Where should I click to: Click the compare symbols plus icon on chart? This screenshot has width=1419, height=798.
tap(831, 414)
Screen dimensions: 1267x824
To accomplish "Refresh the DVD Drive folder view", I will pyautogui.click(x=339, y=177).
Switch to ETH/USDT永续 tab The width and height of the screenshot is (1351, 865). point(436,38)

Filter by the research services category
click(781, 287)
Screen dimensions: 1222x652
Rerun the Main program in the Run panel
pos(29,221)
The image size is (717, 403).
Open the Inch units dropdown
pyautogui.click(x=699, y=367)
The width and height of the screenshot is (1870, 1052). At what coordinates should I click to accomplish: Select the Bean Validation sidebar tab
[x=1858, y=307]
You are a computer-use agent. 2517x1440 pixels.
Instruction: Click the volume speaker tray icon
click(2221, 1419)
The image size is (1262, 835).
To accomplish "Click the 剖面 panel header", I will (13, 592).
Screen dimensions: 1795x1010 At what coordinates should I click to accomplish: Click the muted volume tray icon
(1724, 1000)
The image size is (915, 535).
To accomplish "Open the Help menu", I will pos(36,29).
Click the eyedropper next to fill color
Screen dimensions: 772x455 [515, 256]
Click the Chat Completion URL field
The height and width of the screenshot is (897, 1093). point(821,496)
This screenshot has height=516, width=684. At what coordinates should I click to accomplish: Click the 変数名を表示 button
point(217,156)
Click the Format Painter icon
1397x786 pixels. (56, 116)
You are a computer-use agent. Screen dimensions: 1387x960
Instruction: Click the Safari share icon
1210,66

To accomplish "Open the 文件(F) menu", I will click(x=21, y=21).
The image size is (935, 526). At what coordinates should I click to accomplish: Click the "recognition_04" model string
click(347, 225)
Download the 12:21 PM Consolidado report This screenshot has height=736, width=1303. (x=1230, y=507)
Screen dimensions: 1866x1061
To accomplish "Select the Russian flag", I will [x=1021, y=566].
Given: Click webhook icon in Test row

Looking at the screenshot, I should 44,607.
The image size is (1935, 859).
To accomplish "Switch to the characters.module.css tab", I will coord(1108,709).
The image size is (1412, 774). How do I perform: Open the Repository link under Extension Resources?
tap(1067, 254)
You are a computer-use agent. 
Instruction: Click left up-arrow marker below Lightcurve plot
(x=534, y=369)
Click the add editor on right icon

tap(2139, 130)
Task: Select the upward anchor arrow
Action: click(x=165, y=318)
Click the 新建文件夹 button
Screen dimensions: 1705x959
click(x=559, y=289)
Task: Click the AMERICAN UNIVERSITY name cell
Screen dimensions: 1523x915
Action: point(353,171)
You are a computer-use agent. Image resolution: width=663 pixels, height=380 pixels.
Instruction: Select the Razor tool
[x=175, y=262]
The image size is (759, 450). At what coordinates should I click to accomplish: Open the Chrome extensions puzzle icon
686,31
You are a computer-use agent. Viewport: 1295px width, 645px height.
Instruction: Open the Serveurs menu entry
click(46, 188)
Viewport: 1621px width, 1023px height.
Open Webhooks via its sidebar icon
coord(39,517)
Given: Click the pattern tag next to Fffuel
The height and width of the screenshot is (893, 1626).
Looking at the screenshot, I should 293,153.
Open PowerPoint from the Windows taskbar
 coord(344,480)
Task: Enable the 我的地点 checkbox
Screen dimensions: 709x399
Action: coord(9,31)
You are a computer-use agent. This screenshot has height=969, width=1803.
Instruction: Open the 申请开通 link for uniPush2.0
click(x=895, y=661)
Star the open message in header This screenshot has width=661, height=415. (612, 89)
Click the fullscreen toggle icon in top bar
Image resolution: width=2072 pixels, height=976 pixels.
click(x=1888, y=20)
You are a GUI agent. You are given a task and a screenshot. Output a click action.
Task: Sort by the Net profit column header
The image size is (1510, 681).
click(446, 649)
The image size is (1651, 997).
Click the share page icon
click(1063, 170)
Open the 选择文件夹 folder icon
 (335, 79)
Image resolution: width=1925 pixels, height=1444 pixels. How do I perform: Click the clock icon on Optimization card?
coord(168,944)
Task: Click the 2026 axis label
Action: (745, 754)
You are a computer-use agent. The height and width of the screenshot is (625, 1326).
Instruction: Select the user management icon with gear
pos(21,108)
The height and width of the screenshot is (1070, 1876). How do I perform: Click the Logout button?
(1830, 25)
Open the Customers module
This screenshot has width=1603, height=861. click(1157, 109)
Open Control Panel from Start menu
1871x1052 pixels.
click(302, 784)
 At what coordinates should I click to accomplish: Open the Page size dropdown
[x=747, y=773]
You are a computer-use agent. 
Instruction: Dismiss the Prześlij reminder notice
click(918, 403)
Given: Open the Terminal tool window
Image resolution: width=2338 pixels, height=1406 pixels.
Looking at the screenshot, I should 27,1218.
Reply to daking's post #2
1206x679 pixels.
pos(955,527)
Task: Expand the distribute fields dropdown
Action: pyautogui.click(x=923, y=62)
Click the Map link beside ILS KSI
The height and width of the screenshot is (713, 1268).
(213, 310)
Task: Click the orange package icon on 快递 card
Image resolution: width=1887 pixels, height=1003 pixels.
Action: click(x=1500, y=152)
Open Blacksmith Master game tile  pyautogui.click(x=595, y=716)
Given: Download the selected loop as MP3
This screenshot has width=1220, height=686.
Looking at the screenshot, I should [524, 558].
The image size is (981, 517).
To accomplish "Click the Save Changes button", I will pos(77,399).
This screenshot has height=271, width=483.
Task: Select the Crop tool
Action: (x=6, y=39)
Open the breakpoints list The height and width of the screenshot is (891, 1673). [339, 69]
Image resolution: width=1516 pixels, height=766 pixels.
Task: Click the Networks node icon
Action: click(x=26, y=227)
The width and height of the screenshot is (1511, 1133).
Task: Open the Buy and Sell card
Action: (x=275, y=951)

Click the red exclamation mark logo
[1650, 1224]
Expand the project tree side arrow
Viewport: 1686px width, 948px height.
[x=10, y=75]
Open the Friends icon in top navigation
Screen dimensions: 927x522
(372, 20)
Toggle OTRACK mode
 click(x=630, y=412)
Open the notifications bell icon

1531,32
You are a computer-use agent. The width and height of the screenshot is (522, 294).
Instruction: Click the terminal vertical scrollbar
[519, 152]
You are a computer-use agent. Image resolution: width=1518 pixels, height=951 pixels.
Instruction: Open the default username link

---

→ **Task details**
Pull out every line in the data above that has the word "Download".

→ **Task solution**
Download the 12:21 PM Consolidado report This screenshot has height=736, width=1303. (x=1230, y=507)
Given: Download the selected loop as MP3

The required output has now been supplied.